What needs to be done:
Every line below that contains the word "Select" must be copied.
▶
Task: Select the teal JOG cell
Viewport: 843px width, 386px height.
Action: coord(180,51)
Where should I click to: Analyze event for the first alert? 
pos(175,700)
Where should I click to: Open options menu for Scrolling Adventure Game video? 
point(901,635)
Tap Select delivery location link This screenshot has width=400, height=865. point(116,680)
◀
Written response:
Task: Select the teal JOG cell
Tap Select delivery location link This screenshot has width=400, height=865. point(116,680)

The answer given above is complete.